Lenak Nala, L8 (a.k.a. Lama Soo), East Face and North Ridge

India, Zanskar
Author: Lindsay Griffin. Climb Year: 2017. Publication Year: 2018.

In August a team of Japanese college students, Gakushi Eguchi, Satoru Miyachi, Yuu Nishida, and Ryota Takanezawa, drove from Leh over the Shingo La to Darcha, and then trekked into the Lenak Valley via the village of Thangso. They planned to climb the east ridge of L8 (6,020m, 33°09'27''N, 77°02'08"E), one of 104 peaks opened in Zanskar in 2010 by the Indian government. This peak lies immediately northeast of Skilma Kangri (5,979m), climbed in 2009 (AAJ 2010).

In a photo of L8, the east ridge looked gentle and wide. On August 28 the climbers established Camp 1 on the south side of the ridge, at 5,300m, but found the crest to be full of loose rock and steep pinnacles.
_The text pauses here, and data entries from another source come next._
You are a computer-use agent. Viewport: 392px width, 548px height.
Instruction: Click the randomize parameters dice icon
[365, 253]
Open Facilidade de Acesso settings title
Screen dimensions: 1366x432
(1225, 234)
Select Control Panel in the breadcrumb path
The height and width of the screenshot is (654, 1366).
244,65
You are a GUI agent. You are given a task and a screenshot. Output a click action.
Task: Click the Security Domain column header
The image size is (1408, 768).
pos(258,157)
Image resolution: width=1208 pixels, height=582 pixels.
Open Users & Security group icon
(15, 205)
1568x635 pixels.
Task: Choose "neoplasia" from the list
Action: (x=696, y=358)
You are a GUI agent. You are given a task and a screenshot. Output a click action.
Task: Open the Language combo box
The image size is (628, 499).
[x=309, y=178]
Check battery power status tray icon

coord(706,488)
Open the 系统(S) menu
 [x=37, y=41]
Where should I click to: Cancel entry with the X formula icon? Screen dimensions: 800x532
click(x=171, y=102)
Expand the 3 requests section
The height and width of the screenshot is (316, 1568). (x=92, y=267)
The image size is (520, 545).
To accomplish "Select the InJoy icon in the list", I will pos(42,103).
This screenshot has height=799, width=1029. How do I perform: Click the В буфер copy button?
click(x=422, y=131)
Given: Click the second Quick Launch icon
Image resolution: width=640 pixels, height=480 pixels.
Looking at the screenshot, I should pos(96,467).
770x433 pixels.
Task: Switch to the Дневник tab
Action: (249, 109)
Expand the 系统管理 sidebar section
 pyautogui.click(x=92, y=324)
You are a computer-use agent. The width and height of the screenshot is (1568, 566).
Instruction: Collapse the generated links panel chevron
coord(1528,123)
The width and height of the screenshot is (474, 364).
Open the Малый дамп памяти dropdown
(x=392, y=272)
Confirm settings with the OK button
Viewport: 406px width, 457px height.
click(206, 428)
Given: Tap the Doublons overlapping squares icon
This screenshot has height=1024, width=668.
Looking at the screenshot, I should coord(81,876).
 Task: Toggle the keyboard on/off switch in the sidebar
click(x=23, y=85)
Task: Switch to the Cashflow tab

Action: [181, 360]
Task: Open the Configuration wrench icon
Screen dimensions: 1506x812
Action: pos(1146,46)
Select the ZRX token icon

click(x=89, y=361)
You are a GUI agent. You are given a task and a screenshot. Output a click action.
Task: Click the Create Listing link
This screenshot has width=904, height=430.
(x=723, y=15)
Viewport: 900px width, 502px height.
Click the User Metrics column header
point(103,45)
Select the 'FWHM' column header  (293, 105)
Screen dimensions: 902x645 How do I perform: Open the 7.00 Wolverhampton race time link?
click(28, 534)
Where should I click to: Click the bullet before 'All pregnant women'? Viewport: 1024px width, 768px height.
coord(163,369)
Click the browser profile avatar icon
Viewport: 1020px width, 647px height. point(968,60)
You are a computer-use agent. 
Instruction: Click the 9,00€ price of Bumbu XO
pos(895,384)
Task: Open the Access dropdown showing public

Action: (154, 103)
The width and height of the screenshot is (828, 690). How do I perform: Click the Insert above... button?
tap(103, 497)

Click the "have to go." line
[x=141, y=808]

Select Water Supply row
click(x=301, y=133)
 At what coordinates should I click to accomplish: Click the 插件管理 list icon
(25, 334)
They changed plan and decided to cross the ridge, descend north into another valley, and attempt the north ridge, a gentle snow crest.

It took two days to establish Camp 2, at 5,400m, below the northeast face of L8, the descent to this spot involving crevasses and some rockfall. On the 31st, all four set out at 7:30 a.m., crossing two glacial streams and climbing mixed scree and snow to the col at the foot of the north ridge. Just before reaching the crest, they climbed a steep, 5m ice wall. They reached the summit via the easy snow crest at 12:25 p.m. [L8 has two tops, the north, which they reached, being the higher; the ridge between the two is narrow and loose]. They regained base camp on September 2.

L8 was first climbed in 2012 from the Raru Valley to the west by Greeks Nikos Lazanas and George Voutiropoulos (AD, AAJ 2013). They measured the summit with an altimeter as 5,947m and named the peak Lama Soo (Monk's Tooth). These two then descended the north ridge, crossing L7 (measured as 5,820m) and one other top before going down to the Raru.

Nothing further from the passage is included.